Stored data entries
════════════════════

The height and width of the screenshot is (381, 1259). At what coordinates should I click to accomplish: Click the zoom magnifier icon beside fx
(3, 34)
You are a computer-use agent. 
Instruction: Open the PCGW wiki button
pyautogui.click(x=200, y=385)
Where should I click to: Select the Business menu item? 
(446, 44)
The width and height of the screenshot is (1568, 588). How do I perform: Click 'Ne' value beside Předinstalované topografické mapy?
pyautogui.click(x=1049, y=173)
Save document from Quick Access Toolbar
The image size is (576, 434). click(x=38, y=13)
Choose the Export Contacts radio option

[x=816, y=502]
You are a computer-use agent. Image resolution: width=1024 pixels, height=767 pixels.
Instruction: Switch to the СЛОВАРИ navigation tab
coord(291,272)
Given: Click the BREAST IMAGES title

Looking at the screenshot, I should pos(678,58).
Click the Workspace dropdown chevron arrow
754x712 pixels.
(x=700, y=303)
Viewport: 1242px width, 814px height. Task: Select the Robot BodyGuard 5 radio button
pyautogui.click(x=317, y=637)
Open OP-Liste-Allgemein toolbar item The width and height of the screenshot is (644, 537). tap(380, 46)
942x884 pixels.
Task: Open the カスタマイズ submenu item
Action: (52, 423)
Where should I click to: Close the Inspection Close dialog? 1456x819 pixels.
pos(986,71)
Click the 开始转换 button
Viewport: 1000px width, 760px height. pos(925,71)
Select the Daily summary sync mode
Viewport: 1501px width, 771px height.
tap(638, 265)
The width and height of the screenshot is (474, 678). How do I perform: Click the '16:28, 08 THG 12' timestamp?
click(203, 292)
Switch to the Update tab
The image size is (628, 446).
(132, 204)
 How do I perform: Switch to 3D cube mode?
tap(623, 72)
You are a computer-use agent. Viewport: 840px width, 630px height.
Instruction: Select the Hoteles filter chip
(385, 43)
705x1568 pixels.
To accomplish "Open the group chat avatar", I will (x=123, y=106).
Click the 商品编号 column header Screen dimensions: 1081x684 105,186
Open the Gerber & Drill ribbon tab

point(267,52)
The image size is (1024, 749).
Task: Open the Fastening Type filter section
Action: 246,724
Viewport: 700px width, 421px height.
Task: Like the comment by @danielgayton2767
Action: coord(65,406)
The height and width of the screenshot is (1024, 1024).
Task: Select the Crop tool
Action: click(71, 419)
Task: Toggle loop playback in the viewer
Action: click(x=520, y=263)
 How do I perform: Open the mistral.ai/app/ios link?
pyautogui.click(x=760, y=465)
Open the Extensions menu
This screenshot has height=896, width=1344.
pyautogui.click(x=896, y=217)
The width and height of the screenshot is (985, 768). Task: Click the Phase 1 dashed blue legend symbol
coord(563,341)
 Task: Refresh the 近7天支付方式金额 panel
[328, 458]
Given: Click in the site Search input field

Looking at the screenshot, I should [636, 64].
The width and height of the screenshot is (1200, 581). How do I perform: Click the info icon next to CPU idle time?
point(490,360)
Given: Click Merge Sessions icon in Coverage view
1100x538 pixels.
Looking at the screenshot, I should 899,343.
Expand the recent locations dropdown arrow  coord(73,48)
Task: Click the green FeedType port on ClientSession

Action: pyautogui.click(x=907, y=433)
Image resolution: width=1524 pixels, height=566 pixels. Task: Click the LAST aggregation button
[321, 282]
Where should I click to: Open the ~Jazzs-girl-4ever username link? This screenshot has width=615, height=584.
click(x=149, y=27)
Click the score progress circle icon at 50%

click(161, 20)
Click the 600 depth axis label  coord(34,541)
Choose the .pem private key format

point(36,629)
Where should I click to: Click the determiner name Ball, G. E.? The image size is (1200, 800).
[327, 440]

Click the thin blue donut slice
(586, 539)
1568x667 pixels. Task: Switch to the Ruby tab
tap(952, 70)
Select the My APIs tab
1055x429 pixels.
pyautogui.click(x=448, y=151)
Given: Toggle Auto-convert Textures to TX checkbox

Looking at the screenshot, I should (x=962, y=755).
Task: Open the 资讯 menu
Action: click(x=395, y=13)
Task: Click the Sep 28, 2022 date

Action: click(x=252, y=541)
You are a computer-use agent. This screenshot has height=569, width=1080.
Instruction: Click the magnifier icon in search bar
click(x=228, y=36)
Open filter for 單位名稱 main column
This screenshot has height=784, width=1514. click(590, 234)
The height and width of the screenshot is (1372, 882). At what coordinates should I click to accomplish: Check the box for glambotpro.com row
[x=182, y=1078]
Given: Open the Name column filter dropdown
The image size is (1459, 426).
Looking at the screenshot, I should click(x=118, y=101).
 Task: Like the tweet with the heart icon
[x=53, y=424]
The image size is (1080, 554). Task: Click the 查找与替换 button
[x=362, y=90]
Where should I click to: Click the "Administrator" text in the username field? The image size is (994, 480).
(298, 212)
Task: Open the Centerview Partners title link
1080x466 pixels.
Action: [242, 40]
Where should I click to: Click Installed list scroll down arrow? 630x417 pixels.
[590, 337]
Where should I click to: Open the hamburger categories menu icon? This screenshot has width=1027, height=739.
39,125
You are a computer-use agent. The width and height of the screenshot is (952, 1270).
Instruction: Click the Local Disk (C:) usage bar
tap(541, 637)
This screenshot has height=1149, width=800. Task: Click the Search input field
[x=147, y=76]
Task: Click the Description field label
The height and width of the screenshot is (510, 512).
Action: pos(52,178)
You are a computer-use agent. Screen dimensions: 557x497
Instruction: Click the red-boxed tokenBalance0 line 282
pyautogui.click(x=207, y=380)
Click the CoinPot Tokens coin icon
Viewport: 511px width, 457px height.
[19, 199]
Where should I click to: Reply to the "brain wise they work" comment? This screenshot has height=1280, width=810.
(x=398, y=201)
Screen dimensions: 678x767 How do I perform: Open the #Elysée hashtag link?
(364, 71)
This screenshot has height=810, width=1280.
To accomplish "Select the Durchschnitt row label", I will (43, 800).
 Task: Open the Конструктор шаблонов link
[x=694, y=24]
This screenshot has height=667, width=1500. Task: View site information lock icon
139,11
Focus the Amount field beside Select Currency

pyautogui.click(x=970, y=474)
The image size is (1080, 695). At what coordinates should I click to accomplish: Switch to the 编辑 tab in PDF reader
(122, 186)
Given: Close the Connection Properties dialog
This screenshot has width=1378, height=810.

════════════════════

- Aim of the exercise
Copy each record from above exactly, and include every line.

- Exercise output
The height and width of the screenshot is (381, 1259). At what coordinates should I click to accomplish: Click the zoom magnifier icon beside fx
(3, 34)
You are a computer-use agent. 
Instruction: Open the PCGW wiki button
pyautogui.click(x=200, y=385)
Where should I click to: Select the Business menu item? 
(446, 44)
The width and height of the screenshot is (1568, 588). How do I perform: Click 'Ne' value beside Předinstalované topografické mapy?
pyautogui.click(x=1049, y=173)
Save document from Quick Access Toolbar
The image size is (576, 434). click(x=38, y=13)
Choose the Export Contacts radio option

[x=816, y=502]
You are a computer-use agent. Image resolution: width=1024 pixels, height=767 pixels.
Instruction: Switch to the СЛОВАРИ navigation tab
coord(291,272)
Given: Click the BREAST IMAGES title

Looking at the screenshot, I should pos(678,58).
Click the Workspace dropdown chevron arrow
754x712 pixels.
(x=700, y=303)
Viewport: 1242px width, 814px height. Task: Select the Robot BodyGuard 5 radio button
pyautogui.click(x=317, y=637)
Open OP-Liste-Allgemein toolbar item The width and height of the screenshot is (644, 537). tap(380, 46)
942x884 pixels.
Task: Open the カスタマイズ submenu item
Action: (52, 423)
Where should I click to: Close the Inspection Close dialog? 1456x819 pixels.
pos(986,71)
Click the 开始转换 button
Viewport: 1000px width, 760px height. pos(925,71)
Select the Daily summary sync mode
Viewport: 1501px width, 771px height.
tap(638, 265)
The width and height of the screenshot is (474, 678). How do I perform: Click the '16:28, 08 THG 12' timestamp?
click(203, 292)
Switch to the Update tab
The image size is (628, 446).
(132, 204)
 How do I perform: Switch to 3D cube mode?
tap(623, 72)
You are a computer-use agent. Viewport: 840px width, 630px height.
Instruction: Select the Hoteles filter chip
(385, 43)
705x1568 pixels.
To accomplish "Open the group chat avatar", I will (x=123, y=106).
Click the 商品编号 column header Screen dimensions: 1081x684 105,186
Open the Gerber & Drill ribbon tab

point(267,52)
The image size is (1024, 749).
Task: Open the Fastening Type filter section
Action: 246,724
Viewport: 700px width, 421px height.
Task: Like the comment by @danielgayton2767
Action: coord(65,406)
The height and width of the screenshot is (1024, 1024).
Task: Select the Crop tool
Action: click(71, 419)
Task: Toggle loop playback in the viewer
Action: click(x=520, y=263)
 How do I perform: Open the mistral.ai/app/ios link?
pyautogui.click(x=760, y=465)
Open the Extensions menu
This screenshot has height=896, width=1344.
pyautogui.click(x=896, y=217)
The width and height of the screenshot is (985, 768). Task: Click the Phase 1 dashed blue legend symbol
coord(563,341)
 Task: Refresh the 近7天支付方式金额 panel
[328, 458]
Given: Click in the site Search input field

Looking at the screenshot, I should [636, 64].
The width and height of the screenshot is (1200, 581). How do I perform: Click the info icon next to CPU idle time?
point(490,360)
Given: Click Merge Sessions icon in Coverage view
1100x538 pixels.
Looking at the screenshot, I should 899,343.
Expand the recent locations dropdown arrow  coord(73,48)
Task: Click the green FeedType port on ClientSession

Action: pyautogui.click(x=907, y=433)
Image resolution: width=1524 pixels, height=566 pixels. Task: Click the LAST aggregation button
[321, 282]
Where should I click to: Open the ~Jazzs-girl-4ever username link? This screenshot has width=615, height=584.
click(x=149, y=27)
Click the score progress circle icon at 50%

click(161, 20)
Click the 600 depth axis label  coord(34,541)
Choose the .pem private key format

point(36,629)
Where should I click to: Click the determiner name Ball, G. E.? The image size is (1200, 800).
[327, 440]

Click the thin blue donut slice
(586, 539)
1568x667 pixels. Task: Switch to the Ruby tab
tap(952, 70)
Select the My APIs tab
1055x429 pixels.
pyautogui.click(x=448, y=151)
Given: Toggle Auto-convert Textures to TX checkbox

Looking at the screenshot, I should (x=962, y=755).
Task: Open the 资讯 menu
Action: click(x=395, y=13)
Task: Click the Sep 28, 2022 date

Action: click(x=252, y=541)
You are a computer-use agent. This screenshot has height=569, width=1080.
Instruction: Click the magnifier icon in search bar
click(x=228, y=36)
Open filter for 單位名稱 main column
This screenshot has height=784, width=1514. click(590, 234)
The height and width of the screenshot is (1372, 882). At what coordinates should I click to accomplish: Check the box for glambotpro.com row
[x=182, y=1078]
Given: Open the Name column filter dropdown
The image size is (1459, 426).
Looking at the screenshot, I should click(x=118, y=101).
 Task: Like the tweet with the heart icon
[x=53, y=424]
The image size is (1080, 554). Task: Click the 查找与替换 button
[x=362, y=90]
Where should I click to: Click the "Administrator" text in the username field? The image size is (994, 480).
(298, 212)
Task: Open the Centerview Partners title link
1080x466 pixels.
Action: [242, 40]
Where should I click to: Click Installed list scroll down arrow? 630x417 pixels.
[590, 337]
Where should I click to: Open the hamburger categories menu icon? This screenshot has width=1027, height=739.
39,125
You are a computer-use agent. The width and height of the screenshot is (952, 1270).
Instruction: Click the Local Disk (C:) usage bar
tap(541, 637)
This screenshot has height=1149, width=800. Task: Click the Search input field
[x=147, y=76]
Task: Click the Description field label
The height and width of the screenshot is (510, 512).
Action: pos(52,178)
You are a computer-use agent. Screen dimensions: 557x497
Instruction: Click the red-boxed tokenBalance0 line 282
pyautogui.click(x=207, y=380)
Click the CoinPot Tokens coin icon
Viewport: 511px width, 457px height.
[19, 199]
Where should I click to: Reply to the "brain wise they work" comment? This screenshot has height=1280, width=810.
(x=398, y=201)
Screen dimensions: 678x767 How do I perform: Open the #Elysée hashtag link?
(364, 71)
This screenshot has height=810, width=1280.
To accomplish "Select the Durchschnitt row label", I will (43, 800).
 Task: Open the Конструктор шаблонов link
[x=694, y=24]
This screenshot has height=667, width=1500. Task: View site information lock icon
139,11
Focus the Amount field beside Select Currency

pyautogui.click(x=970, y=474)
The image size is (1080, 695). At what coordinates should I click to accomplish: Switch to the 编辑 tab in PDF reader
(122, 186)
Given: Close the Connection Properties dialog
This screenshot has width=1378, height=810.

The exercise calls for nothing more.